- _WORK REQUEST_: Could you set down exactly the lines in the records below between the line holding "Click the page" and the line holding "Viewport: 957px width, 669px height.", inclusive?

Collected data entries
============

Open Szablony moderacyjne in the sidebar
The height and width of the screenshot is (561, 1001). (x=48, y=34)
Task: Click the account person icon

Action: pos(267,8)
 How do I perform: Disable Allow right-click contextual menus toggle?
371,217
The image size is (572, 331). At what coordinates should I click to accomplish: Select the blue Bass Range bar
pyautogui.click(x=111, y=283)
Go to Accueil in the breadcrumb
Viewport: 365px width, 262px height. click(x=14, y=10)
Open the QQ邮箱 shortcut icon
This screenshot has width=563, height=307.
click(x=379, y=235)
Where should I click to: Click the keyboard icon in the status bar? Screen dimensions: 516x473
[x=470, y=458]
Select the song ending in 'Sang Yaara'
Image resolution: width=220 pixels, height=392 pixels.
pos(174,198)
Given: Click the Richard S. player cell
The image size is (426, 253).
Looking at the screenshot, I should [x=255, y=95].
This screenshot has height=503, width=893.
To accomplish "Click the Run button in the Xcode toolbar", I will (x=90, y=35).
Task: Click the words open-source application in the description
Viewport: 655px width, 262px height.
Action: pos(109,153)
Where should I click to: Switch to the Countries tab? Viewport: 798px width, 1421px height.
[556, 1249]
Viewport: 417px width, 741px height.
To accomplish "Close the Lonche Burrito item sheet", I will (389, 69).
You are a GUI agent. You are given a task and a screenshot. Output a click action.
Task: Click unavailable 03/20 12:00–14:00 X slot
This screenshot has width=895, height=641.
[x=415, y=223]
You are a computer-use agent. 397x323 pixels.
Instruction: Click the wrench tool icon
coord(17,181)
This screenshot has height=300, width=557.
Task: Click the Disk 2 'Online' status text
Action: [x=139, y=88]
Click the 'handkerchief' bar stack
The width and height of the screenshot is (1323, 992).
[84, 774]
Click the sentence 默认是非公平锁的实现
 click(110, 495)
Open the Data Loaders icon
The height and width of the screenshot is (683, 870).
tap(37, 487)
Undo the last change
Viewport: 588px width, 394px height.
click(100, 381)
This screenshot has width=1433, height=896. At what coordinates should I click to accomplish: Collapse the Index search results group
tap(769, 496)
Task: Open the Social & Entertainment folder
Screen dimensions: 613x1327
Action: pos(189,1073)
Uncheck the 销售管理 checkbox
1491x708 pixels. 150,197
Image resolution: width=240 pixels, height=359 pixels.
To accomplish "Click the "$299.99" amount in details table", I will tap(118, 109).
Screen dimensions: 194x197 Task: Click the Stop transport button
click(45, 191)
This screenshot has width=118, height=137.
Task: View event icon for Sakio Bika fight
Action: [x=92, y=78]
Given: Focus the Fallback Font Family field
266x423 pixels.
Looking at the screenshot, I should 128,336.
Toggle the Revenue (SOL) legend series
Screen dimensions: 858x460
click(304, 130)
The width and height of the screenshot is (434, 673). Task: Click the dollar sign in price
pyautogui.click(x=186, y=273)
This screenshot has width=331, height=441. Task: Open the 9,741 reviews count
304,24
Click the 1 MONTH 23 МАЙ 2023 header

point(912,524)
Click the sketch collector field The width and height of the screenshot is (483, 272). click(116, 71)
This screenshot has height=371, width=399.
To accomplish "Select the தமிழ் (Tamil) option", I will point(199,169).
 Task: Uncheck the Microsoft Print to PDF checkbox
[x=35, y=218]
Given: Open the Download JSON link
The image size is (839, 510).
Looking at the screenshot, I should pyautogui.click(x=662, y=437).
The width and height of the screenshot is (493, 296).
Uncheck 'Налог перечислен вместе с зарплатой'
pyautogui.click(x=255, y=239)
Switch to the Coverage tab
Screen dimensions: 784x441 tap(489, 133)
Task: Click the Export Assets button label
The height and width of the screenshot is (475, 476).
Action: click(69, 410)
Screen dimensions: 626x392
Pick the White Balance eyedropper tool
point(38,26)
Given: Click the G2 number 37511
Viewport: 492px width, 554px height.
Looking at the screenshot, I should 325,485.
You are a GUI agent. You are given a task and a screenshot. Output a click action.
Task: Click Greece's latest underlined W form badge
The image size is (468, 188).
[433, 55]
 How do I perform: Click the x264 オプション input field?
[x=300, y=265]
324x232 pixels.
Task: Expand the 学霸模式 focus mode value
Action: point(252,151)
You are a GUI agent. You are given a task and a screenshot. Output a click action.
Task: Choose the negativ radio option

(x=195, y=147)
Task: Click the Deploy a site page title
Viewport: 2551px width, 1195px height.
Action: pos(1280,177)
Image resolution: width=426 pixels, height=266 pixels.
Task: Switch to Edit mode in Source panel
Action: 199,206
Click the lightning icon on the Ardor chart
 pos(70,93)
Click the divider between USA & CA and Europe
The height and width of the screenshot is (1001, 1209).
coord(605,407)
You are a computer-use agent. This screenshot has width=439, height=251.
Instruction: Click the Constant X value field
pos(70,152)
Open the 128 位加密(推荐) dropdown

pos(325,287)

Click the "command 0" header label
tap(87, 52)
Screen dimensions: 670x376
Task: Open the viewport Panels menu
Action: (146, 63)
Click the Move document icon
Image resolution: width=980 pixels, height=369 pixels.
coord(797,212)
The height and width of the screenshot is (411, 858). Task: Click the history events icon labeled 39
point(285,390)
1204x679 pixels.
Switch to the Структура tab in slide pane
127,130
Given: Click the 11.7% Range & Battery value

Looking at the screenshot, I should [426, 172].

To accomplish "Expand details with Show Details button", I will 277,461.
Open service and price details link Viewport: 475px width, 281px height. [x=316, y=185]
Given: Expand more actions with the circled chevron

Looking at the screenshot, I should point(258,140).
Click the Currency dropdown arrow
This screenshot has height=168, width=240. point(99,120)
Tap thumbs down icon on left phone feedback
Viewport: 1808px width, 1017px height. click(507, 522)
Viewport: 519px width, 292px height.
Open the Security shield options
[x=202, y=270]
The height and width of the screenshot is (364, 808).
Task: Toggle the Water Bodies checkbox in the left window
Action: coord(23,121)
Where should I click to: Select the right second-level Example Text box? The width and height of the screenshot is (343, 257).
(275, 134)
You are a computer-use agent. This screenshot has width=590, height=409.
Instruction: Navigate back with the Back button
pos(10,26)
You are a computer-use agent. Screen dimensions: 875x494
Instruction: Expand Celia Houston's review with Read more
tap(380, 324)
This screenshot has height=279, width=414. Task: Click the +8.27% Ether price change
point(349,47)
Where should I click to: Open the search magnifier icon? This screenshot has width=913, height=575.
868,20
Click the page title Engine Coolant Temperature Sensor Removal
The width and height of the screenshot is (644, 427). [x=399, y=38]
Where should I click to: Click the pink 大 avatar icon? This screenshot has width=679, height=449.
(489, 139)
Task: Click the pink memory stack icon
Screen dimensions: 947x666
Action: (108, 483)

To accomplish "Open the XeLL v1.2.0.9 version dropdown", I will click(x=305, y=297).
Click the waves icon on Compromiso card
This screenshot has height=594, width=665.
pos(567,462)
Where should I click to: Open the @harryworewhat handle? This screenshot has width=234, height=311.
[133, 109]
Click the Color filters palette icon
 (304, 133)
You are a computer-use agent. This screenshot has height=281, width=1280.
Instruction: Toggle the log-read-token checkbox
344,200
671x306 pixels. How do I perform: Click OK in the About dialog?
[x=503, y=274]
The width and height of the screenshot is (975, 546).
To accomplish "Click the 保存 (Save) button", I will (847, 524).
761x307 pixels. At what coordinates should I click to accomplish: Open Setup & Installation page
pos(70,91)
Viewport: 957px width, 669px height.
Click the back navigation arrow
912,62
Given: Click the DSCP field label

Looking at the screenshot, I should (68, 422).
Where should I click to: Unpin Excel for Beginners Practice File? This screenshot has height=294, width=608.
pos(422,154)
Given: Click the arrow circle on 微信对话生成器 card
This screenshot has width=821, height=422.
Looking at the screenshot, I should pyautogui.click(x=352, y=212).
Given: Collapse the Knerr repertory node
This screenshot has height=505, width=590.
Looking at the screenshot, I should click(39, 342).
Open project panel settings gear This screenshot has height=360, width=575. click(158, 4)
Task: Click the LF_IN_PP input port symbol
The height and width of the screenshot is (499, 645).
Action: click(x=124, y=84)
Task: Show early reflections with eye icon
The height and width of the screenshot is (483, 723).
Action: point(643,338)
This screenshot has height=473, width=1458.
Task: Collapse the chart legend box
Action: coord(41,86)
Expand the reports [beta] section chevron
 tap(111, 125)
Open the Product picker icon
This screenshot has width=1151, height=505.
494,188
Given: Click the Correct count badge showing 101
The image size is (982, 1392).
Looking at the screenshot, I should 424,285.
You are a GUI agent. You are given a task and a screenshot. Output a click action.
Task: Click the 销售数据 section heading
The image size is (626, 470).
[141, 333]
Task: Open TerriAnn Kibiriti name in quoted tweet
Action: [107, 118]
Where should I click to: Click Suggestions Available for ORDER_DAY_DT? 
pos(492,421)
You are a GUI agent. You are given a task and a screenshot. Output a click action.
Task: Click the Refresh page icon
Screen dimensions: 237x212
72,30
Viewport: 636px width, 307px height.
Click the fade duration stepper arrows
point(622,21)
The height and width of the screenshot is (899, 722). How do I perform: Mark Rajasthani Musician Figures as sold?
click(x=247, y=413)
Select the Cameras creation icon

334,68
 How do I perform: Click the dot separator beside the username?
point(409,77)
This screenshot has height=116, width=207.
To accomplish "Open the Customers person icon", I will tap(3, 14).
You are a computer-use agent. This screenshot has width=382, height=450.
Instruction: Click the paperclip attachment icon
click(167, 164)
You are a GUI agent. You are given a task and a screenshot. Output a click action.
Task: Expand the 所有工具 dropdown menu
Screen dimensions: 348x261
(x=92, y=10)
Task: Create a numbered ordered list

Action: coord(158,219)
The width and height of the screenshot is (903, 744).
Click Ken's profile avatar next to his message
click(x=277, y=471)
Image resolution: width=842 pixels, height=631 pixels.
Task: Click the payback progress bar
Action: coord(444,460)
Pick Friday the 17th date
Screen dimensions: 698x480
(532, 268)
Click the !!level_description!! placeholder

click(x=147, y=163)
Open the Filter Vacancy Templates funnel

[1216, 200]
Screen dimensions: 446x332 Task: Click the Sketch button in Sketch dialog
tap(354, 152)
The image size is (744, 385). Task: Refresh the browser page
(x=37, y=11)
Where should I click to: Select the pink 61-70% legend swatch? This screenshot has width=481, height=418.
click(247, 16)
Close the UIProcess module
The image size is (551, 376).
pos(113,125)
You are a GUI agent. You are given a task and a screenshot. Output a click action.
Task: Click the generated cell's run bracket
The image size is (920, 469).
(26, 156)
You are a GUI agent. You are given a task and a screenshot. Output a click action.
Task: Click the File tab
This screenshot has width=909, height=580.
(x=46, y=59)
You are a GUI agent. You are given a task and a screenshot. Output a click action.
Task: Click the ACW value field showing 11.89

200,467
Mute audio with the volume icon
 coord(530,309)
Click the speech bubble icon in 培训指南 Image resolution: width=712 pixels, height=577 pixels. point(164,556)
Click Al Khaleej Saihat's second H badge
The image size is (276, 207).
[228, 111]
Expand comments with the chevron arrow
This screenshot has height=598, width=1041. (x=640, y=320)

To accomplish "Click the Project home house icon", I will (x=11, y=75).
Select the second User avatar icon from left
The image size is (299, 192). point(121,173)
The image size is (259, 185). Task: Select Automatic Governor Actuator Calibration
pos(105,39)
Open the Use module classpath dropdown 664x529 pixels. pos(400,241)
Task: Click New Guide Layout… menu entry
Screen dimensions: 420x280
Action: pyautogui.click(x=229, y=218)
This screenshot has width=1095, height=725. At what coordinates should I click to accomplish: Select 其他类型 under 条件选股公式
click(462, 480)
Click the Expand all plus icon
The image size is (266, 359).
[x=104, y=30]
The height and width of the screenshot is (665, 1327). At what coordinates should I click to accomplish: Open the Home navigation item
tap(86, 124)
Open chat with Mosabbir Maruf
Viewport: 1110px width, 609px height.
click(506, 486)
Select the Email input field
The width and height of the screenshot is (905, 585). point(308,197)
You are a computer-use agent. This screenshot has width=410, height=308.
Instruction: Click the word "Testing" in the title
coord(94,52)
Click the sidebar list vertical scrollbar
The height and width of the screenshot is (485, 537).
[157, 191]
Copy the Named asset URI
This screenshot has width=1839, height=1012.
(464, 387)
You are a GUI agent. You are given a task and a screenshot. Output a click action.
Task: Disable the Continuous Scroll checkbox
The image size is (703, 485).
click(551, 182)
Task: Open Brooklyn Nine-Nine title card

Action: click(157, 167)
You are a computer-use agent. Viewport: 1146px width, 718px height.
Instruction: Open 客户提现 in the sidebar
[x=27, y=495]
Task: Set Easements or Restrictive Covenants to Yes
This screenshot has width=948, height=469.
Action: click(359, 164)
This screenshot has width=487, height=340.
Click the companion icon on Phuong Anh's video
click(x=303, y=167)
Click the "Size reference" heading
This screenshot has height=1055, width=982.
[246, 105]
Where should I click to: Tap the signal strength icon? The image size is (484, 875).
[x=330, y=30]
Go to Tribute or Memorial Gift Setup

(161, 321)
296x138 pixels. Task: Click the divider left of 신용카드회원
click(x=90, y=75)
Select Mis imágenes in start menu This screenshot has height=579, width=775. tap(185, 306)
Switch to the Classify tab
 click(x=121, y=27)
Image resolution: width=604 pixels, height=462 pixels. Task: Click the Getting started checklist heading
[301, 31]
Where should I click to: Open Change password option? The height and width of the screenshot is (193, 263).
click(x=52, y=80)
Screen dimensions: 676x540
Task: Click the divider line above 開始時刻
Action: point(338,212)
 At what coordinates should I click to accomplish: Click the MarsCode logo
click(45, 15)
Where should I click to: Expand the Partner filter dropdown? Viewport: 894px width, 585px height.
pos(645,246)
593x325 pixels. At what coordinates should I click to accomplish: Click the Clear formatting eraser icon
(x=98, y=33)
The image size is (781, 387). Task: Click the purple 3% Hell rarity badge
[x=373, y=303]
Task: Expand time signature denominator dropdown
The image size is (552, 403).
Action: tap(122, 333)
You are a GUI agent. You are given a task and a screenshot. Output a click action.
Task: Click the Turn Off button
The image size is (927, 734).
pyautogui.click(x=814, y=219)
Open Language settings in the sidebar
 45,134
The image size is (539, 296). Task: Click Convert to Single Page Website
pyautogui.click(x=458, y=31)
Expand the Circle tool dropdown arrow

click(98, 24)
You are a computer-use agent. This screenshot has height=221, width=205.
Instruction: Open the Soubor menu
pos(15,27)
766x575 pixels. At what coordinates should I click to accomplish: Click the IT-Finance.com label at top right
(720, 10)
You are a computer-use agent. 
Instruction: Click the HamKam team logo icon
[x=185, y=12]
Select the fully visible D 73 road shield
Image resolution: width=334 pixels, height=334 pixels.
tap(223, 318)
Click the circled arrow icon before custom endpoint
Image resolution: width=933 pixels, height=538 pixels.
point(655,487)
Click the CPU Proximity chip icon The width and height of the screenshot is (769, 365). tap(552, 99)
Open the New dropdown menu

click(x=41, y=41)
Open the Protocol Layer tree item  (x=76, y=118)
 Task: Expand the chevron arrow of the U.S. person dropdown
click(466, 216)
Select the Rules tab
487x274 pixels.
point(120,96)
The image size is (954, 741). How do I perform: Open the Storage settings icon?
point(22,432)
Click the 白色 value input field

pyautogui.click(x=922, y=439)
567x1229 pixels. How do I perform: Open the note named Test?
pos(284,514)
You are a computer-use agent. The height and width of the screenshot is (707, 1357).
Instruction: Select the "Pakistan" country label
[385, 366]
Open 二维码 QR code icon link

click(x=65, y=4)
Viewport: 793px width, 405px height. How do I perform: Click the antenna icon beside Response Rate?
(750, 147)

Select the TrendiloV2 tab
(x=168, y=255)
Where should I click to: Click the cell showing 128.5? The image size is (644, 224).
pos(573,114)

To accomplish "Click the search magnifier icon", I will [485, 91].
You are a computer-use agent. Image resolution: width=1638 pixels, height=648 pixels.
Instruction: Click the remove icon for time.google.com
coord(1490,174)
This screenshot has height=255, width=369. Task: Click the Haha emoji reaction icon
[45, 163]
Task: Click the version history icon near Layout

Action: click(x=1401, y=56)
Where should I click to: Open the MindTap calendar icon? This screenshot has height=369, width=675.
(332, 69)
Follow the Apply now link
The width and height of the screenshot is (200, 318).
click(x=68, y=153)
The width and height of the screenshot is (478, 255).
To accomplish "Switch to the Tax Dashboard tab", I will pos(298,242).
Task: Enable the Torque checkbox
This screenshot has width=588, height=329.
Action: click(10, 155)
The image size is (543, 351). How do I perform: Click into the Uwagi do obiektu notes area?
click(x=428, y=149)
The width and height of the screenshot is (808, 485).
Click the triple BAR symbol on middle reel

============

- _FINISHED EXERCISE_:
Click the page title Engine Coolant Temperature Sensor Removal
The width and height of the screenshot is (644, 427). [x=399, y=38]
Where should I click to: Click the pink 大 avatar icon? This screenshot has width=679, height=449.
(489, 139)
Task: Click the pink memory stack icon
Screen dimensions: 947x666
Action: (108, 483)

To accomplish "Open the XeLL v1.2.0.9 version dropdown", I will click(x=305, y=297).
Click the waves icon on Compromiso card
This screenshot has height=594, width=665.
pos(567,462)
Where should I click to: Open the @harryworewhat handle? This screenshot has width=234, height=311.
[133, 109]
Click the Color filters palette icon
 (304, 133)
You are a computer-use agent. This screenshot has height=281, width=1280.
Instruction: Toggle the log-read-token checkbox
344,200
671x306 pixels. How do I perform: Click OK in the About dialog?
[x=503, y=274]
The width and height of the screenshot is (975, 546).
To accomplish "Click the 保存 (Save) button", I will (847, 524).
761x307 pixels. At what coordinates should I click to accomplish: Open Setup & Installation page
pos(70,91)
Viewport: 957px width, 669px height.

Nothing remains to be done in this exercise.